The epic adventure that is lymes disease... over a year mis-diagnosed, 6 rounds of treatment over three years. Proceed to my ramblings about my last two treatments - intravenous antibiotics and the L-protocol. And hope with me, and for my sake, that I get better.

Tuesday, January 09, 2007

Tired

I am getting to know my body really well - and I am lymes tired again. After a good week, I am fighting digestive problems and lack of energy. Another wave. Another crash. I'll put the thoughts of travel and a part-time job on hold (again). I really hate feeling like this. Better. worse. better. worse. worse. I was secretly holding out for my IV to be out by the beginning of Feb... to be able to make it to London and to Mardi Gras and be able to hold down a job to give myself some purpose in life.

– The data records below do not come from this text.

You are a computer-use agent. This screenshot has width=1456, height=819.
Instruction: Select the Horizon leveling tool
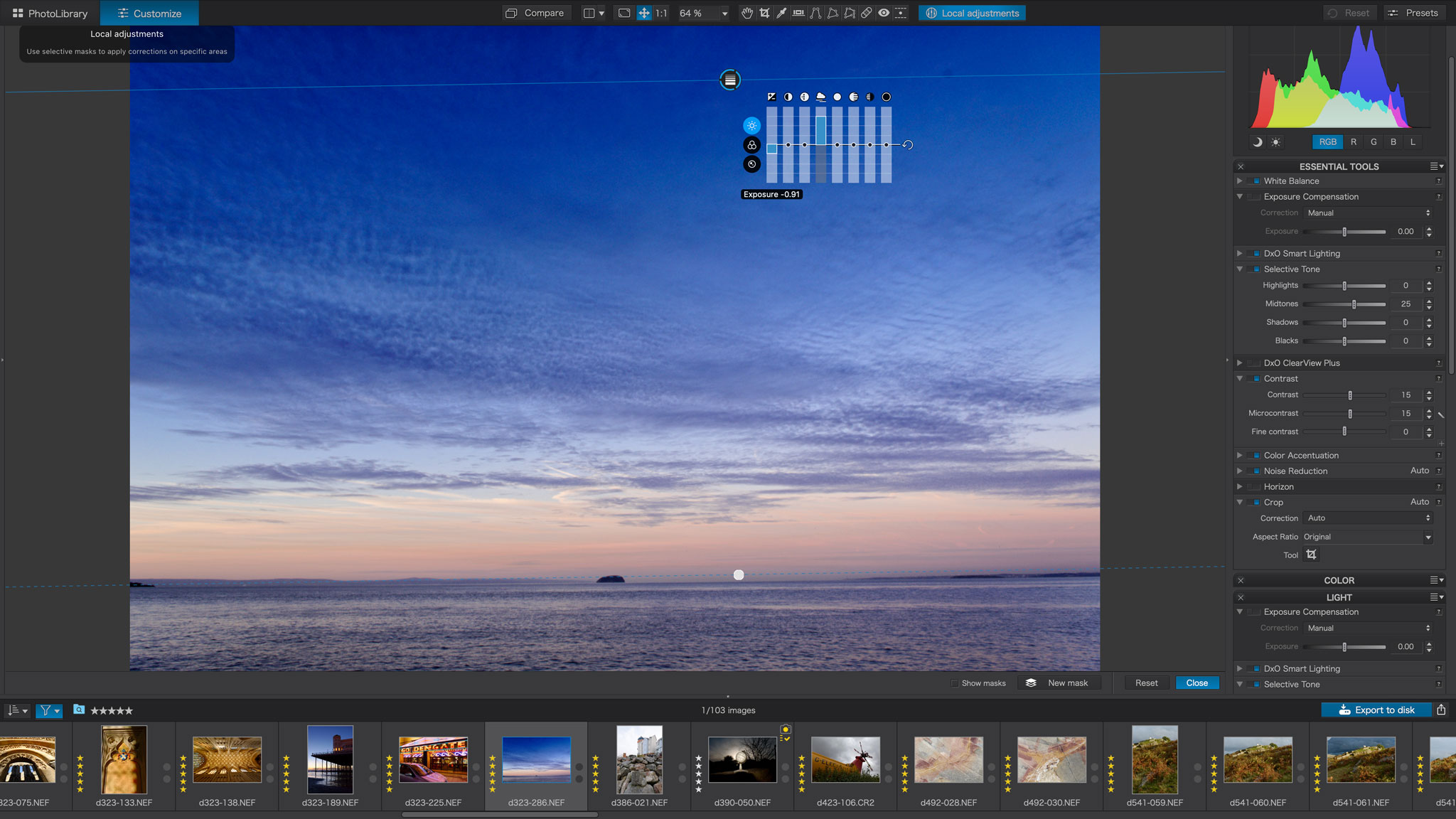pos(798,13)
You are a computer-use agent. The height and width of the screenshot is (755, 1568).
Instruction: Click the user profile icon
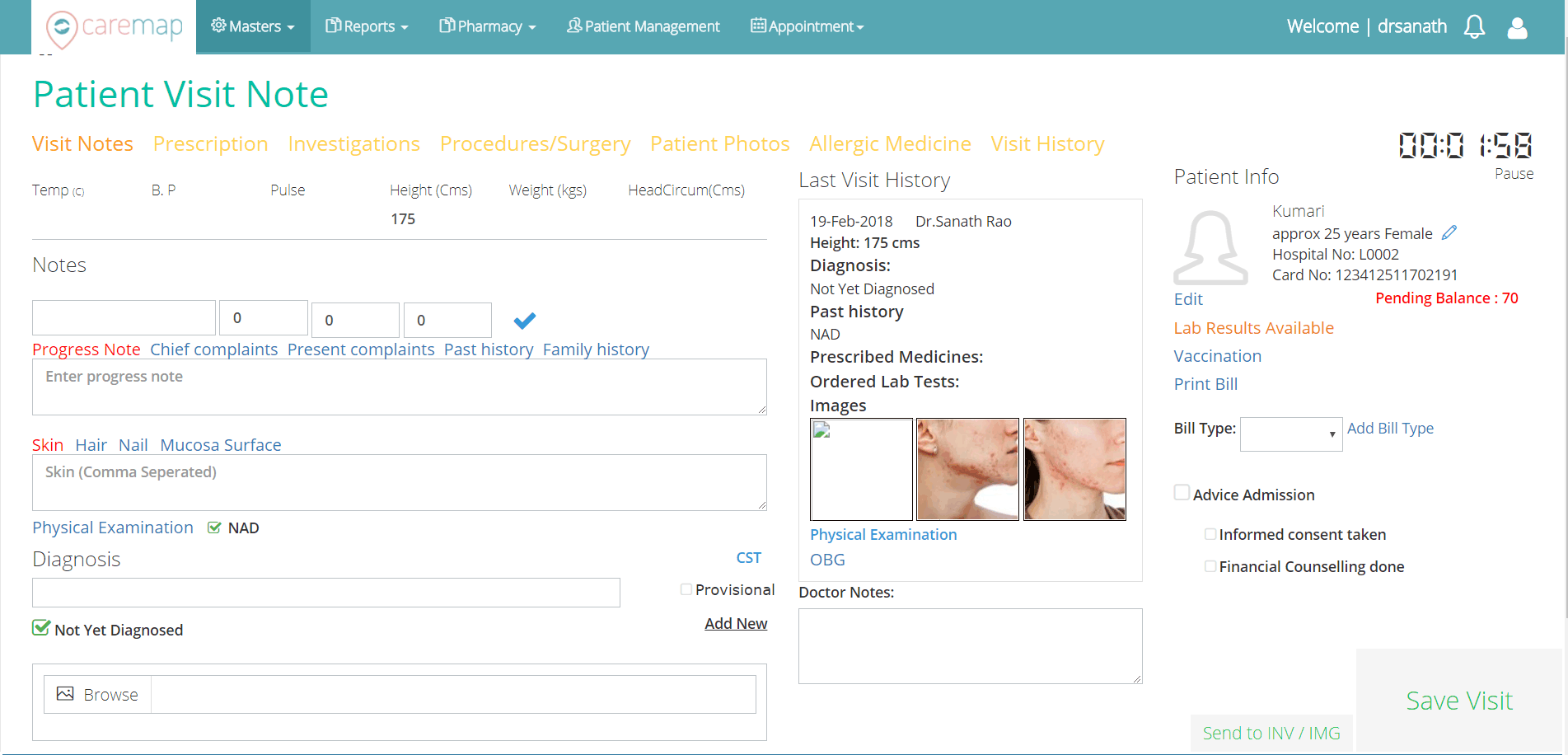tap(1517, 27)
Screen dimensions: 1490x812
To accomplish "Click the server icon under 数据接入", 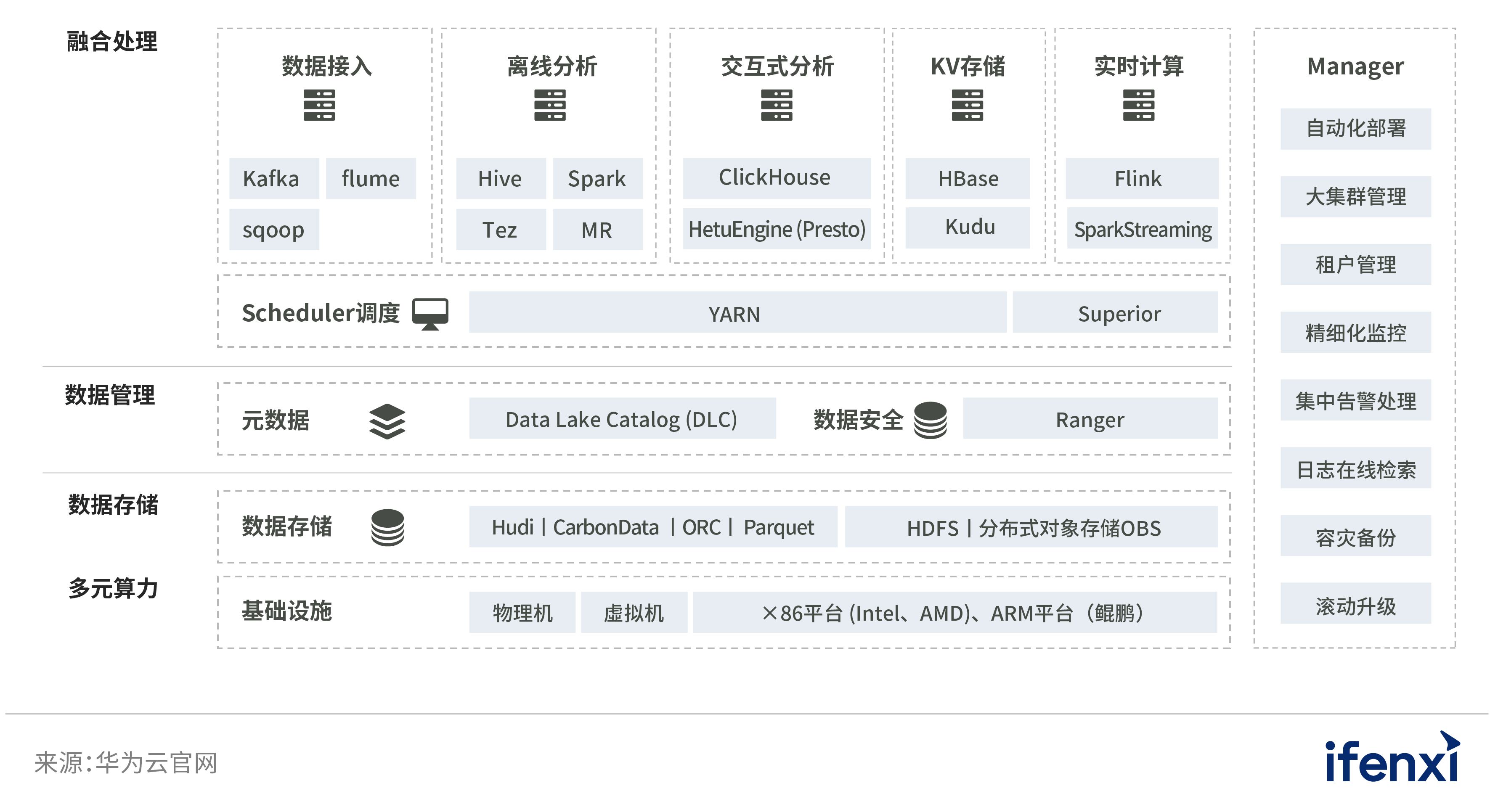I will [x=319, y=105].
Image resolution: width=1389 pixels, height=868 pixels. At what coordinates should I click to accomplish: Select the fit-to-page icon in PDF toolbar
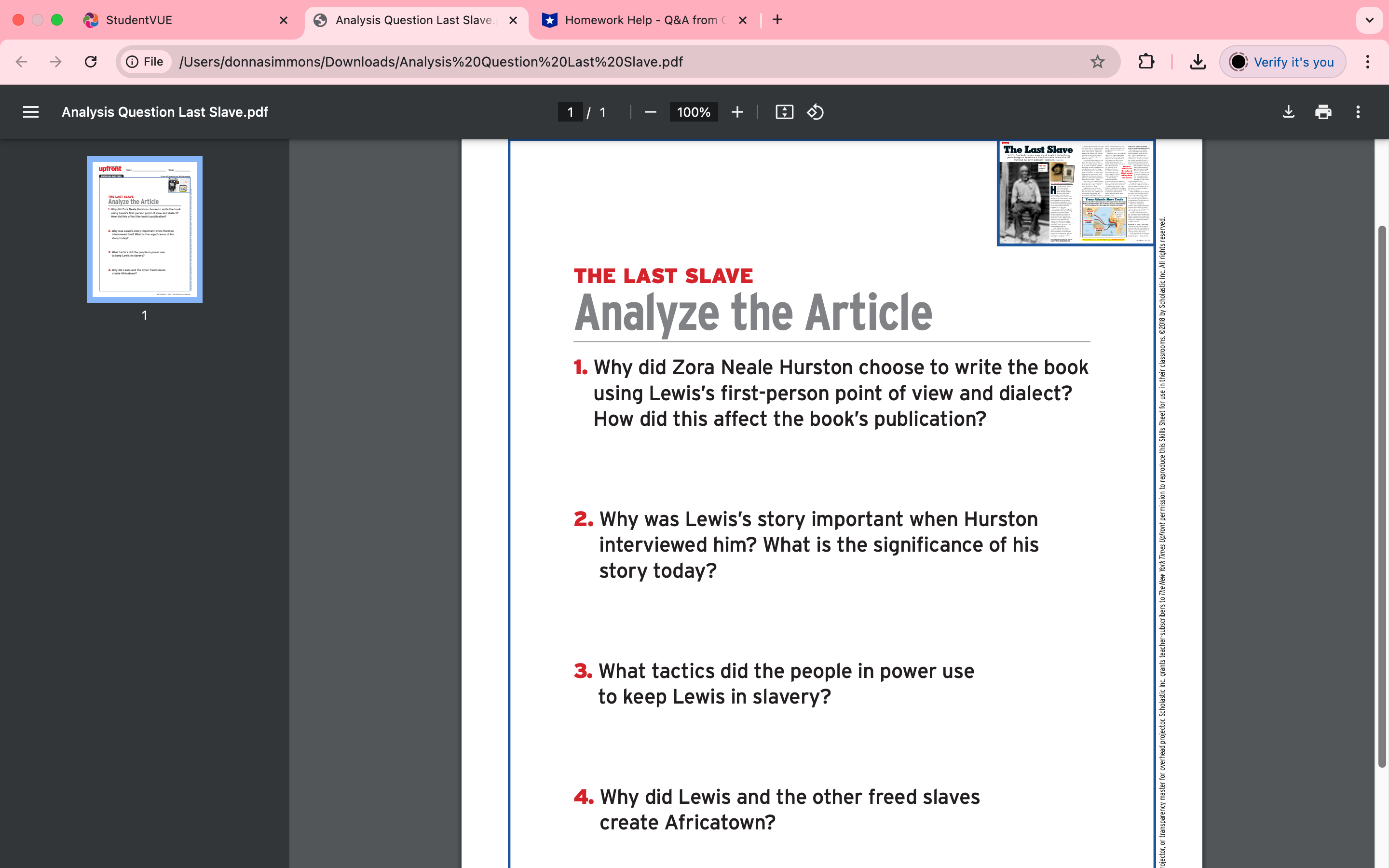[785, 111]
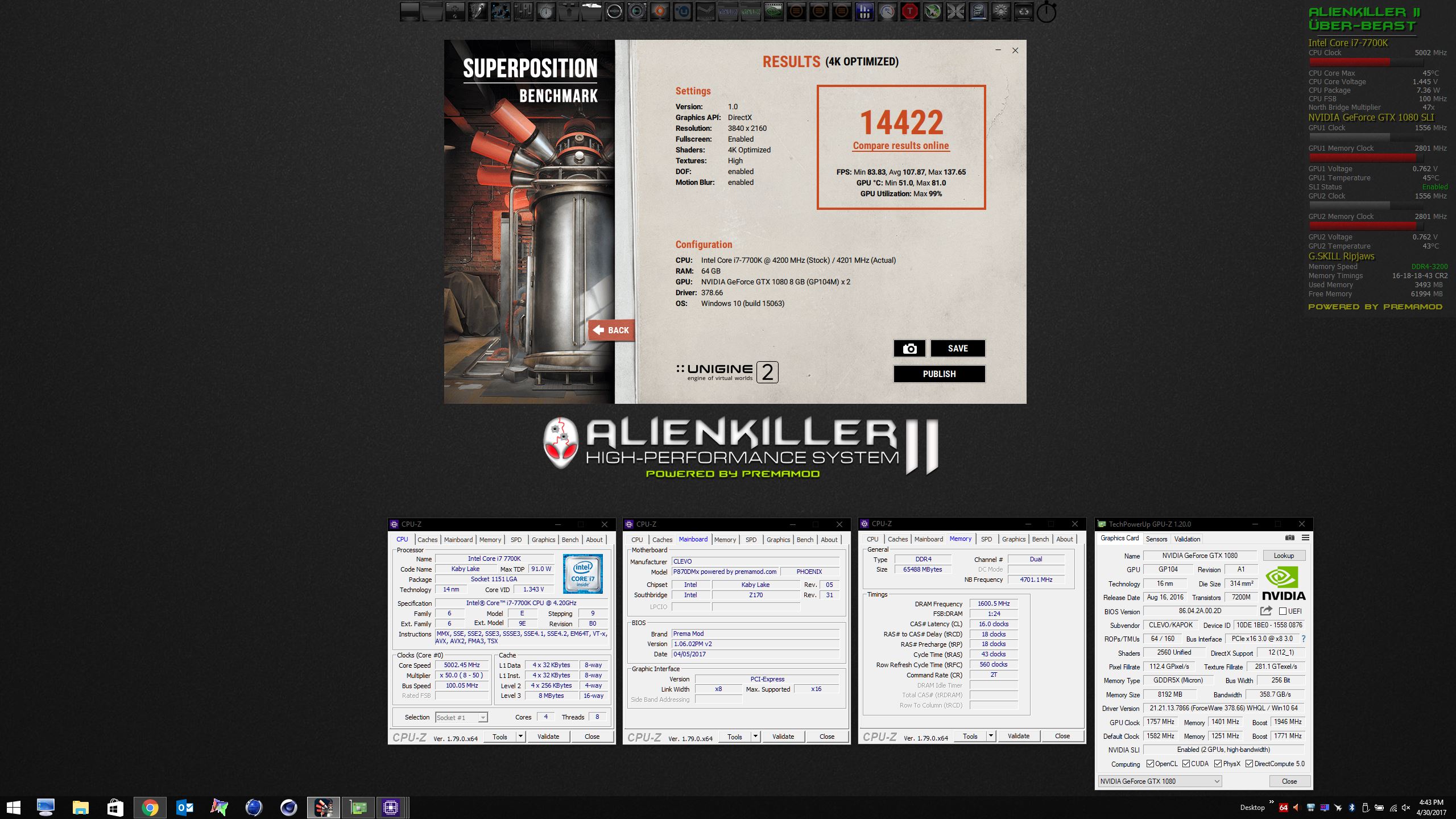Image resolution: width=1456 pixels, height=819 pixels.
Task: Switch to the Sensors tab in GPU-Z
Action: click(1156, 539)
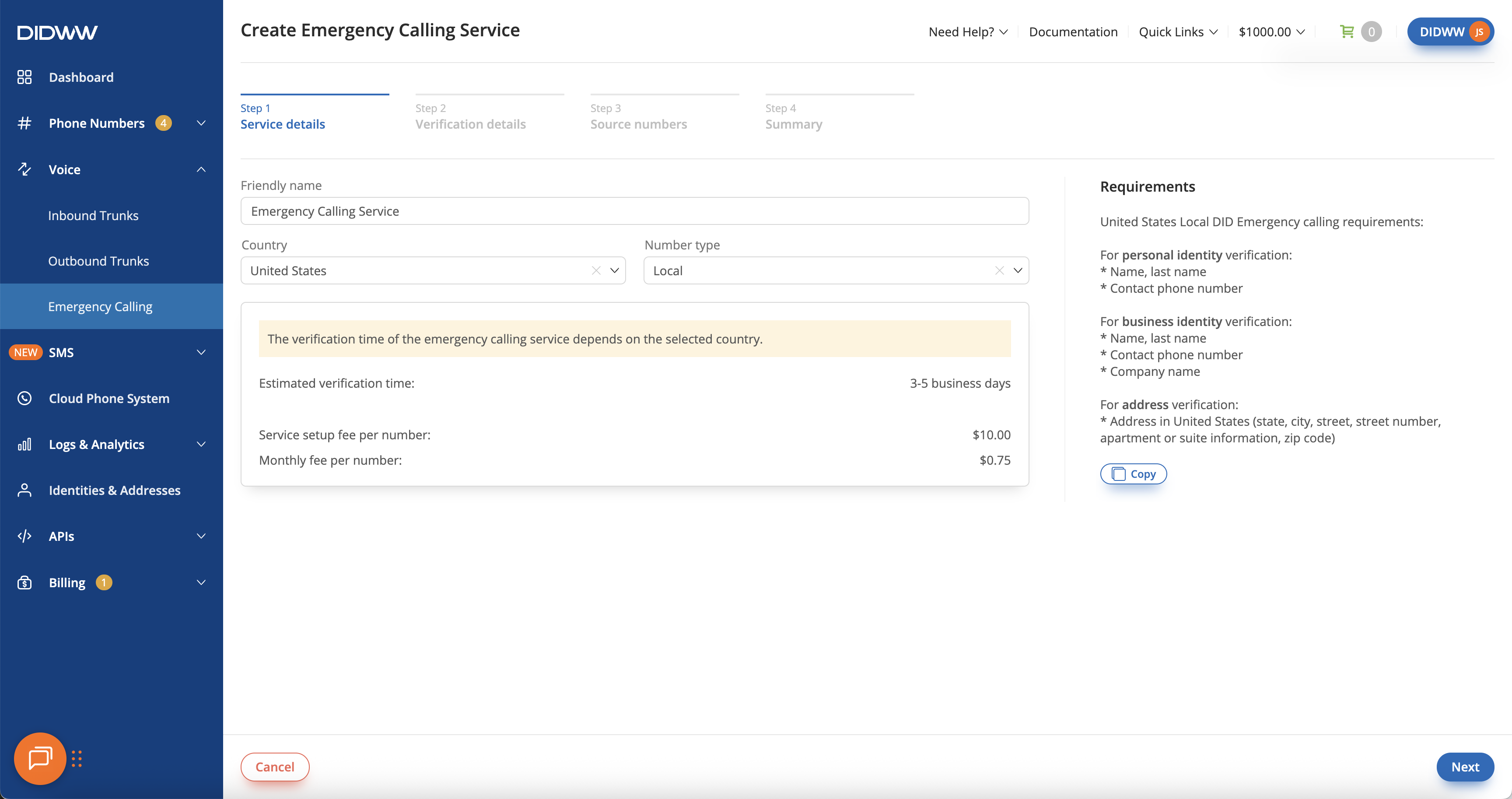Open the Number type dropdown arrow
This screenshot has width=1512, height=799.
(1018, 271)
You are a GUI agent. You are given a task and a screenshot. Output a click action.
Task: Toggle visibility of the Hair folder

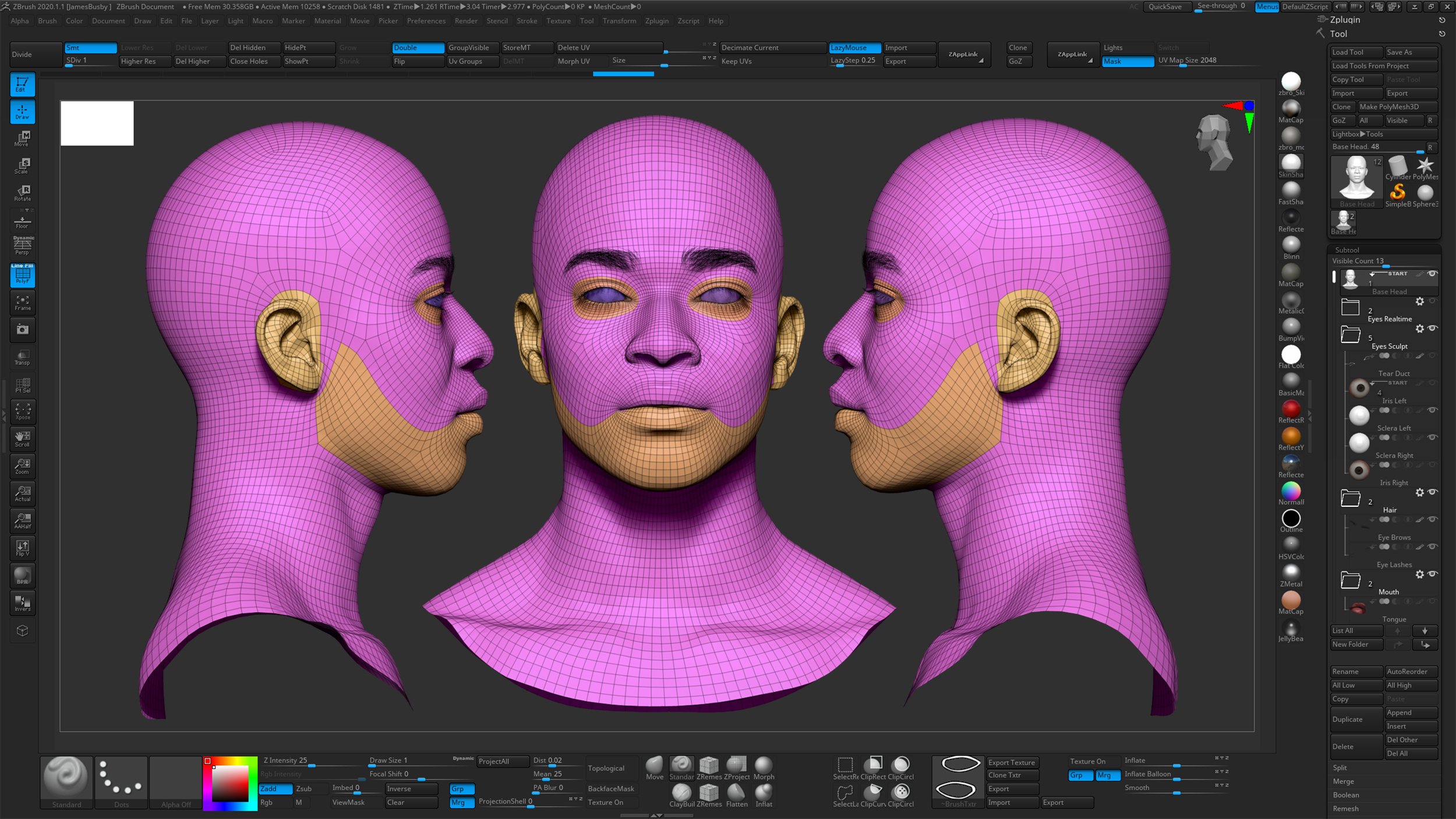1433,492
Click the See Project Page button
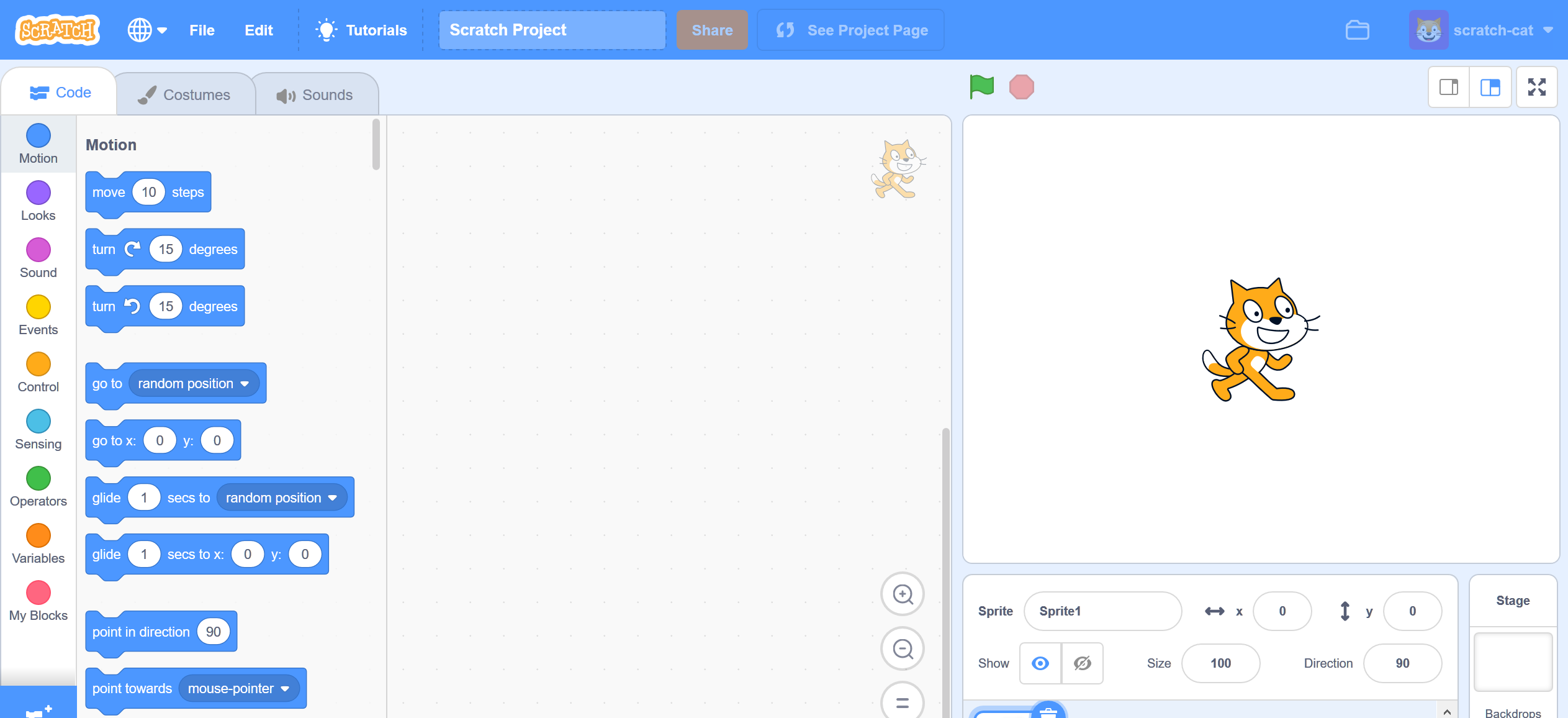Image resolution: width=1568 pixels, height=718 pixels. click(x=850, y=30)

Not that frusturated this time around though, just tired.

Sunday, January 07, 2007

And at the same time

Even as I wrote that last post... here's what was really going through my head:

My digestive track is a nightmare, I am developing food allergies. My white blood cell count is low again. My sleep pattern is screwed up (not that it ever really recovered). I will spent a grand total of 22 hours in the doctors this week coming up. And I keep dreaming about swimming.

Also, my world is narrowing. I have to stay within in parameters - if I sleep well, take my meds, exercise when I can, sauna regularly and eat all the right foods, then maybe I can get healthy. That is a frustrating box to stay in. I can't push it, eat ice cream or stay up to watch the ball drop... but if I just don't do the things I want, then partial health can be mine!

Blow me.

It's been awhile... it's a good thing

I haven't written - I've been busy eating foods I shouldn't, staying up too late and breaking all the rules.

BUT that is to say that I can (do all that). That I have started craving exercise and to check things off my to-do list. That I can go out dancing until 4am and not take 2 weeks to recover. That is so say... there has been marked improvement. Treatment is working.

Get excited, I am slowly becoming me again.